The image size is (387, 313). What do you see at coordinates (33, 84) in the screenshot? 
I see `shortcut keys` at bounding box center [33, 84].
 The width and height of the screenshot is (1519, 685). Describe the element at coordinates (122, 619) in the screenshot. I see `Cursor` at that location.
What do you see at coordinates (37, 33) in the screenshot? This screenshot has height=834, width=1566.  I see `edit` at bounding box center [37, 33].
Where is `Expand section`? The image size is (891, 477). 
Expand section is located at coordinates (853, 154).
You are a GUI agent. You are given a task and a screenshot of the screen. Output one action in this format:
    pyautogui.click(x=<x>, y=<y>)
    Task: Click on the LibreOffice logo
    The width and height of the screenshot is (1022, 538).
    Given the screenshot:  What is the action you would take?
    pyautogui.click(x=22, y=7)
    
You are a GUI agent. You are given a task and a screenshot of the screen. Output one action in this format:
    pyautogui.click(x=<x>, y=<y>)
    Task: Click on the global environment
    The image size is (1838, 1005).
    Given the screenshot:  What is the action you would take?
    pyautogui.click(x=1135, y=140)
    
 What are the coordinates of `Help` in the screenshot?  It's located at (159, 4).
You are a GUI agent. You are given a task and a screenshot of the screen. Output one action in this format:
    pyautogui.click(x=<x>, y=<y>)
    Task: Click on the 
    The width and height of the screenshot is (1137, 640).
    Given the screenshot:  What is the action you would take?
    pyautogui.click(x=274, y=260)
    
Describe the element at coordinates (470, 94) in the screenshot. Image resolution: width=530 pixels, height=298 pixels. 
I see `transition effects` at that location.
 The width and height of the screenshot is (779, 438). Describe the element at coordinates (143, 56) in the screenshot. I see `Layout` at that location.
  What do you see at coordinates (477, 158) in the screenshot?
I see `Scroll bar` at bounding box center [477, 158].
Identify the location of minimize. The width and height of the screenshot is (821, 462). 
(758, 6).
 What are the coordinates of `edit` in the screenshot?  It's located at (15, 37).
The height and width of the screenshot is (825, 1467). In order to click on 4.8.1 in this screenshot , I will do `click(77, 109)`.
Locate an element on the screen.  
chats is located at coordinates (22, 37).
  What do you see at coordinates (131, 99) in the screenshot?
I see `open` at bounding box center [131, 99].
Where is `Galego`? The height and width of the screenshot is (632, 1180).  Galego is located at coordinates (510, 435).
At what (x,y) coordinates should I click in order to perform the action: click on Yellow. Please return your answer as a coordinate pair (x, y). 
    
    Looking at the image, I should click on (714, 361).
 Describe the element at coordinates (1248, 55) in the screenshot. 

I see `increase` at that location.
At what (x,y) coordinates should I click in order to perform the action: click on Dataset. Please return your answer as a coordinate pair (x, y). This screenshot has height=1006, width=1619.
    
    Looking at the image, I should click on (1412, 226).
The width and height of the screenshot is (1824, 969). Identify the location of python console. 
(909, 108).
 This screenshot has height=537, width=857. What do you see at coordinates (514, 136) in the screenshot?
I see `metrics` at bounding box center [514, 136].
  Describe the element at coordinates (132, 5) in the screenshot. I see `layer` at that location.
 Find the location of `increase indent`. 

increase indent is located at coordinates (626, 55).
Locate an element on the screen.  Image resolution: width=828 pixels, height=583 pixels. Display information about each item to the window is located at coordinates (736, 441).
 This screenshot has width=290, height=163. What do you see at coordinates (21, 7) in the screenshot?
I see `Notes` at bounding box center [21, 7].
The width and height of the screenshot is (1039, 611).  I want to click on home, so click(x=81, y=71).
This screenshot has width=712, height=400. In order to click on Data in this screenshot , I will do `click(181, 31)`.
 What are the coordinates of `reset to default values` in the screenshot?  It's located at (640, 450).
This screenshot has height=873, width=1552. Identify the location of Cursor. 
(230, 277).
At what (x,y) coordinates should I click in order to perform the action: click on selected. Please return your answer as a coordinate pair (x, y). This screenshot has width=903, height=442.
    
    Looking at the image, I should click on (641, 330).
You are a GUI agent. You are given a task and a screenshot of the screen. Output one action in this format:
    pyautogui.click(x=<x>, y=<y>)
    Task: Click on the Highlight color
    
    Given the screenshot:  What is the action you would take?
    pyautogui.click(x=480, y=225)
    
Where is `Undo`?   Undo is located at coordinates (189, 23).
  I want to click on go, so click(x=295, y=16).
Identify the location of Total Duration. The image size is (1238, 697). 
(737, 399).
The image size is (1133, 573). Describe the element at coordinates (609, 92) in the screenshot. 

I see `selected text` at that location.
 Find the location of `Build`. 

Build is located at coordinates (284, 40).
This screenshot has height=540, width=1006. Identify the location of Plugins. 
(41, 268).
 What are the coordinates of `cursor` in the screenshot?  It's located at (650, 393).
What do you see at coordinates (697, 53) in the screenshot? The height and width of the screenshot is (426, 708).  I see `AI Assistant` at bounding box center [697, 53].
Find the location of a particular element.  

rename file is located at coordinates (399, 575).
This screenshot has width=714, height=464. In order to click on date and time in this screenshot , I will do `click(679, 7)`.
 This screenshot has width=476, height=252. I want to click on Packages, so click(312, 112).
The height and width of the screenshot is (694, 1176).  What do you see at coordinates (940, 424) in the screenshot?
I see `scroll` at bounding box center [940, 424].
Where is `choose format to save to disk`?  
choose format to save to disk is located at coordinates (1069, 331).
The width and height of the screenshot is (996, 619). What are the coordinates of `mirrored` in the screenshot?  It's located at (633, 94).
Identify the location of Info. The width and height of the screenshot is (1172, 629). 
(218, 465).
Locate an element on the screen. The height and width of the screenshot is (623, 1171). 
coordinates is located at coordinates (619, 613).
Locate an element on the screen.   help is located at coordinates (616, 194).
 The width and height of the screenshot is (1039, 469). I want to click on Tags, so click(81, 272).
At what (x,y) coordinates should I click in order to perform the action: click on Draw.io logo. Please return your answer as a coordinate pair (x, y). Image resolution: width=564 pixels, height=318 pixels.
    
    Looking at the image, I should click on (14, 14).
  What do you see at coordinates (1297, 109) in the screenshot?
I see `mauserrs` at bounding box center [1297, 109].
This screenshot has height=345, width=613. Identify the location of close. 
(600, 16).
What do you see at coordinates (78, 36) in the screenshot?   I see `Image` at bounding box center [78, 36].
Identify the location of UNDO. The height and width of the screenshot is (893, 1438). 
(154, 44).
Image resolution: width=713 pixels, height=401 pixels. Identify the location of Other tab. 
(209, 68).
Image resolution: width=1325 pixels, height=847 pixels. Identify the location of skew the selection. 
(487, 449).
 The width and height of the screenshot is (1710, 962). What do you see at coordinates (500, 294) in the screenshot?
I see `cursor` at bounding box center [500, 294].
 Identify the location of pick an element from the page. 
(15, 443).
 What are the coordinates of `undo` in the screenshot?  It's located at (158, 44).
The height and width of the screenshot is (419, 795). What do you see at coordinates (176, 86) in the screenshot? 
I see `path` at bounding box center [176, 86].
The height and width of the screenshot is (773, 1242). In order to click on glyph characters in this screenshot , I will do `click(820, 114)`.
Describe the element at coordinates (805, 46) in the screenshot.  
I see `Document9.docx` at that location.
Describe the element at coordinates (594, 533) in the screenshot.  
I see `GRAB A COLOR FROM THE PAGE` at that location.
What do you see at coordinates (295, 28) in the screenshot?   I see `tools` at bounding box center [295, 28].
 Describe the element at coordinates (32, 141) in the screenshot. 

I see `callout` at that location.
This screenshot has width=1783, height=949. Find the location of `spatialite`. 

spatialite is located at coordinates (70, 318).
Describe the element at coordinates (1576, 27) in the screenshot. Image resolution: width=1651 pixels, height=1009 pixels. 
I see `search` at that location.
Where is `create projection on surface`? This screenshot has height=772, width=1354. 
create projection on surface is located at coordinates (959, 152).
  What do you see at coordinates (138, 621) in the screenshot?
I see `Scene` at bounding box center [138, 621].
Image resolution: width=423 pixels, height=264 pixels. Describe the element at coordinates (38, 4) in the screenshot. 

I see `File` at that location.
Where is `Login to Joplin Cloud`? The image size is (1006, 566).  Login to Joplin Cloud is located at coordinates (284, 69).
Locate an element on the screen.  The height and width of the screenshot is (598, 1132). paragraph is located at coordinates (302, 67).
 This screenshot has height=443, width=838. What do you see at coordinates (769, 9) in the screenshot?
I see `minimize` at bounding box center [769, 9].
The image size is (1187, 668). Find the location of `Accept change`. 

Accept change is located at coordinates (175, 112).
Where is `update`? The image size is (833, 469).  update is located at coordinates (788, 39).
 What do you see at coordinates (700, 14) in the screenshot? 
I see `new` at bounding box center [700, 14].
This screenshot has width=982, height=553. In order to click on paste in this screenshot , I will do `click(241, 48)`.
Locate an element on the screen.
--------------------------------------------------
EXERCISE REQUIREMENTS — Convert the items, from the first line down to the line containing "Expand section is", into a JSON list of strings with one string per line and blank lines left out.

RESPONSE —
[
  "The image size is (387, 313). What do you see at coordinates (33, 84) in the screenshot? ",
  "I see `shortcut keys` at bounding box center [33, 84].",
  " The width and height of the screenshot is (1519, 685). Describe the element at coordinates (122, 619) in the screenshot. I see `Cursor` at that location.",
  "What do you see at coordinates (37, 33) in the screenshot? This screenshot has height=834, width=1566.  I see `edit` at bounding box center [37, 33].",
  "Where is `Expand section`? The image size is (891, 477). ",
  "Expand section is located at coordinates (853, 154)."
]